*What the task requires*
Please set down every entry below exactly as given.

*Data*
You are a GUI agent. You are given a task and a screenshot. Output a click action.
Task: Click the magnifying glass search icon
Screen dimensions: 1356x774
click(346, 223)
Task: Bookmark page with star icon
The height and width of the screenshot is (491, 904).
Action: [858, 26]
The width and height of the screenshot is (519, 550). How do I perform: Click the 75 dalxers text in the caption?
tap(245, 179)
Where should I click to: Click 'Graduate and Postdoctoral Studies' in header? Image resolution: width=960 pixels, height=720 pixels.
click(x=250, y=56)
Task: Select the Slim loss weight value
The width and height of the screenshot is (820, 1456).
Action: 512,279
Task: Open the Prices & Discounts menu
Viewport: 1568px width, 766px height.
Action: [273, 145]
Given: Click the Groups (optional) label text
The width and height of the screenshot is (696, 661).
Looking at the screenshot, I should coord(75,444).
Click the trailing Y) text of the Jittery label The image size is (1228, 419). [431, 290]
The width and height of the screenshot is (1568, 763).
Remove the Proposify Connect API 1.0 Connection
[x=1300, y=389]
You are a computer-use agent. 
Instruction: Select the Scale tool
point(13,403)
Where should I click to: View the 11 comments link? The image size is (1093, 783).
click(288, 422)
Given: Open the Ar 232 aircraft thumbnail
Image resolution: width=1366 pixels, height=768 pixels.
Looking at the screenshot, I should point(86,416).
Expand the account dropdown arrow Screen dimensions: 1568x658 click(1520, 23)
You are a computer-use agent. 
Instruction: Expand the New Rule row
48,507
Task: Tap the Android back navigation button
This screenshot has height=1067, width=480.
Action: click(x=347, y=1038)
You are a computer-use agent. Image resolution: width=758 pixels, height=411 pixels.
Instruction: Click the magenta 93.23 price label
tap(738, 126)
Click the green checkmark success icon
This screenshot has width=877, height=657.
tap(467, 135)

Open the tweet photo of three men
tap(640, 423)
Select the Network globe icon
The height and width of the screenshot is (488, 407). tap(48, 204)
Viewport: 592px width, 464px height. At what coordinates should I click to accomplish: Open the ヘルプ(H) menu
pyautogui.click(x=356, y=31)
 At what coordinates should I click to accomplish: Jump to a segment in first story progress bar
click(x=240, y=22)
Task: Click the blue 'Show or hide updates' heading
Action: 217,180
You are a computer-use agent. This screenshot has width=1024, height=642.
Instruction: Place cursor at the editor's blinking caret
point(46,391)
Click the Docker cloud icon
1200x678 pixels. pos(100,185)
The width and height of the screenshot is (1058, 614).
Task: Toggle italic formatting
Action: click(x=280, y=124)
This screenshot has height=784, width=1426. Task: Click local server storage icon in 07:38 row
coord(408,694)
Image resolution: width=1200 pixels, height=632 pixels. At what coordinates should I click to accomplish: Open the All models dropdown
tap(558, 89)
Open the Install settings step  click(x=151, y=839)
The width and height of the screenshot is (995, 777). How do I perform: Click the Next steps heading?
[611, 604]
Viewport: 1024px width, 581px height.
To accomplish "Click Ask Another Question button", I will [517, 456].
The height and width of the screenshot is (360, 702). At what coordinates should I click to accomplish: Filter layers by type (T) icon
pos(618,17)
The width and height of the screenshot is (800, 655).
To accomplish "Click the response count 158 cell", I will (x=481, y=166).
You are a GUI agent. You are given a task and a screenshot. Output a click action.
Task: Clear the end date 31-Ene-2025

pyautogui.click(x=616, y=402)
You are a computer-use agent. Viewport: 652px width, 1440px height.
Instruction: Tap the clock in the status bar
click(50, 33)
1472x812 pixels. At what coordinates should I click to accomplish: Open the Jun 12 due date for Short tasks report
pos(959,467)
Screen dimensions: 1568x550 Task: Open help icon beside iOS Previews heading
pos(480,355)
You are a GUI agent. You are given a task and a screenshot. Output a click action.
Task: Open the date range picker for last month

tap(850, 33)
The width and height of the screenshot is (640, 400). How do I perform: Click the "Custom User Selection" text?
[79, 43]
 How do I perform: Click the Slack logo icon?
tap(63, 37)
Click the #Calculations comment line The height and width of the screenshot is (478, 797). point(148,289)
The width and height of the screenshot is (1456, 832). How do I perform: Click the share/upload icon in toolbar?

*Output of the task*
You are a GUI agent. You are given a task and a screenshot. Output a click action.
Task: Click the magnifying glass search icon
Screen dimensions: 1356x774
click(346, 223)
Task: Bookmark page with star icon
The height and width of the screenshot is (491, 904).
Action: [858, 26]
The width and height of the screenshot is (519, 550). How do I perform: Click the 75 dalxers text in the caption?
tap(245, 179)
Where should I click to: Click 'Graduate and Postdoctoral Studies' in header? Image resolution: width=960 pixels, height=720 pixels.
click(x=250, y=56)
Task: Select the Slim loss weight value
The width and height of the screenshot is (820, 1456).
Action: 512,279
Task: Open the Prices & Discounts menu
Viewport: 1568px width, 766px height.
Action: [273, 145]
Given: Click the Groups (optional) label text
The width and height of the screenshot is (696, 661).
Looking at the screenshot, I should coord(75,444).
Click the trailing Y) text of the Jittery label The image size is (1228, 419). [431, 290]
The width and height of the screenshot is (1568, 763).
Remove the Proposify Connect API 1.0 Connection
[x=1300, y=389]
You are a computer-use agent. 
Instruction: Select the Scale tool
point(13,403)
Where should I click to: View the 11 comments link? The image size is (1093, 783).
click(288, 422)
Given: Open the Ar 232 aircraft thumbnail
Image resolution: width=1366 pixels, height=768 pixels.
Looking at the screenshot, I should point(86,416).
Expand the account dropdown arrow Screen dimensions: 1568x658 click(1520, 23)
You are a computer-use agent. 
Instruction: Expand the New Rule row
48,507
Task: Tap the Android back navigation button
This screenshot has height=1067, width=480.
Action: click(x=347, y=1038)
You are a computer-use agent. Image resolution: width=758 pixels, height=411 pixels.
Instruction: Click the magenta 93.23 price label
tap(738, 126)
Click the green checkmark success icon
This screenshot has width=877, height=657.
tap(467, 135)

Open the tweet photo of three men
tap(640, 423)
Select the Network globe icon
The height and width of the screenshot is (488, 407). tap(48, 204)
Viewport: 592px width, 464px height. At what coordinates should I click to accomplish: Open the ヘルプ(H) menu
pyautogui.click(x=356, y=31)
 At what coordinates should I click to accomplish: Jump to a segment in first story progress bar
click(x=240, y=22)
Task: Click the blue 'Show or hide updates' heading
Action: 217,180
You are a computer-use agent. This screenshot has width=1024, height=642.
Instruction: Place cursor at the editor's blinking caret
point(46,391)
Click the Docker cloud icon
1200x678 pixels. pos(100,185)
The width and height of the screenshot is (1058, 614).
Task: Toggle italic formatting
Action: click(x=280, y=124)
This screenshot has height=784, width=1426. Task: Click local server storage icon in 07:38 row
coord(408,694)
Image resolution: width=1200 pixels, height=632 pixels. At what coordinates should I click to accomplish: Open the All models dropdown
tap(558, 89)
Open the Install settings step  click(x=151, y=839)
The width and height of the screenshot is (995, 777). How do I perform: Click the Next steps heading?
[611, 604]
Viewport: 1024px width, 581px height.
To accomplish "Click Ask Another Question button", I will [517, 456].
The height and width of the screenshot is (360, 702). At what coordinates should I click to accomplish: Filter layers by type (T) icon
pos(618,17)
The width and height of the screenshot is (800, 655).
To accomplish "Click the response count 158 cell", I will (x=481, y=166).
You are a GUI agent. You are given a task and a screenshot. Output a click action.
Task: Clear the end date 31-Ene-2025

pyautogui.click(x=616, y=402)
You are a computer-use agent. Viewport: 652px width, 1440px height.
Instruction: Tap the clock in the status bar
click(50, 33)
1472x812 pixels. At what coordinates should I click to accomplish: Open the Jun 12 due date for Short tasks report
pos(959,467)
Screen dimensions: 1568x550 Task: Open help icon beside iOS Previews heading
pos(480,355)
You are a GUI agent. You are given a task and a screenshot. Output a click action.
Task: Open the date range picker for last month

tap(850, 33)
The width and height of the screenshot is (640, 400). How do I perform: Click the "Custom User Selection" text?
[79, 43]
 How do I perform: Click the Slack logo icon?
tap(63, 37)
Click the #Calculations comment line The height and width of the screenshot is (478, 797). point(148,289)
The width and height of the screenshot is (1456, 832). How do I perform: Click the share/upload icon in toolbar?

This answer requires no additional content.